Das Ausmaß an sozialem Stress durch Arbeitslosigkeit und fehlende Perspektiven in vielen Familien spiegelt sich in dramatischen Scheidungsraten wider. In Russland beispielsweise werden 83 von 100 Ehen geschieden. Weil es in den meisten Staaten nur in Ansätzen eine präventive Sozialarbeit gibt, ist eine vorherrschende Antwort auf Probleme in den Familien nach wie vor die Unterbringung der Kinder in staatlichen Einrichtungen. Über 700.000 Kinder leben in Heimen oder ähnlichen Einrichtungen, weil ihre Eltern sie nicht mehr versorgen können oder wollen. Dort werden sie nur unzureichend auf ein selbständiges Leben vorbereitet. Häufig laufen sie im Jugendalter aus den Einrichtungen fort und landen auf der Straße.

Flucht in den Rausch

Besorgniserregend ist für UNICEF insbesondere der dramatische Anstieg des Konsums aller Arten von legalen und illegalen Drogen. Benachteiligte Kinder aus zerrütteten Familien, Heimkinder, Kinder aus Strafanstalten sowie Flüchtlinge und Vertriebene sind besonders in Gefahr, ihre Hoffnungslosigkeit und Leere durch Drogen zu betäuben.

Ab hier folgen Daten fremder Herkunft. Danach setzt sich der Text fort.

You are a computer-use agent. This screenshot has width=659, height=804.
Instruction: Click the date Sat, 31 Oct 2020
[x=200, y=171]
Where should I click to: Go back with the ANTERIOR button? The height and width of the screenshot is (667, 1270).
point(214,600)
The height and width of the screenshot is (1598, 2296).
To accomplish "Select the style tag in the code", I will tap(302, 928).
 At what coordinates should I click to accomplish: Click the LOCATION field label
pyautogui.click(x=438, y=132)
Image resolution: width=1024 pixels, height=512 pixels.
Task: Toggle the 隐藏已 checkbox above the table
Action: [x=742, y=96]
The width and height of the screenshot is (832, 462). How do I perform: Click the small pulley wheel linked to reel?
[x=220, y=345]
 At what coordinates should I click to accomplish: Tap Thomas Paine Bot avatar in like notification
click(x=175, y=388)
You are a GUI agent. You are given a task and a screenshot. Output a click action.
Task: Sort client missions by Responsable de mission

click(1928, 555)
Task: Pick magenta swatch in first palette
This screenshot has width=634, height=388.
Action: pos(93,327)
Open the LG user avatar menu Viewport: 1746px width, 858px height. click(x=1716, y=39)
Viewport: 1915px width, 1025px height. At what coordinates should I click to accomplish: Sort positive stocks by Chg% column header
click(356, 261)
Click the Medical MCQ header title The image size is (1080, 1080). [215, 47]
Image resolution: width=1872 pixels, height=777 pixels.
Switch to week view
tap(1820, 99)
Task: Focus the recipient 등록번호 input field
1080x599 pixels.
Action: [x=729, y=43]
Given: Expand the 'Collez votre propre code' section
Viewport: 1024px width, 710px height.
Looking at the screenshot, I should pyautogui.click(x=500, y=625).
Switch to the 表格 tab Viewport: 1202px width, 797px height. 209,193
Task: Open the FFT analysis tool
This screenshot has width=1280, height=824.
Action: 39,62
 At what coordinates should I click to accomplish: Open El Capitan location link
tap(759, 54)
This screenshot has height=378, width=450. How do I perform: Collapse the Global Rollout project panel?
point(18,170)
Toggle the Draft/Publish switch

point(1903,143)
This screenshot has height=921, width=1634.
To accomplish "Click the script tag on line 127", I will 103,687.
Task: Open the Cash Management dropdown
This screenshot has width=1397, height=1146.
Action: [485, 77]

  • Alkohol: Bei Befragungen in der Ukraine gaben 61 Prozent der Jungen und 45 Prozent der Mädchen im Alter von 15 Jahren an, dass sie bei zwei oder mehreren Gelegenheiten betrunken gewesen seien. In Russland hat der Alkoholkonsum bei Heranwachsenden seit 1993 um 18 Prozent zugenommen: in den baltischen Staaten sogar um 30 Prozent. Unterstützt wird diese Entwicklung durch massive Werbung für alkoholische Getränke, die sich besonders an junge Menschen als Zielgruppe wendet.
  • Harte Drogen: Schätzungsweise 3,3 Millionen Menschen in der Region nehmen Opiate und 2,4 Millionen Amphetamine. Besonders Opiate sind billig und leicht verfügbar.



AIDS: Explosion der Neuinfektionen

Die meisten Drogen werden von Jugendlichen und jungen Erwachsenen konsumiert. Viele werden abhängig und spritzen sich immer höhere Dosen. Häufig tauschen sie dabei mit anderen Abhängigen die Nadeln. Dies ist die Hauptursache für die explosionsartige Ausbreitung von HIV-Infektionen. In den größeren Städten Russlands, Weißrusslands und der Ukraine sind 60 bis 70 Prozent der Süchtigen, die Drogen spritzen, infiziert. Häufig finanzieren sie die Drogen mit Prostitution und geben so das Virus an ihre Kunden weiter.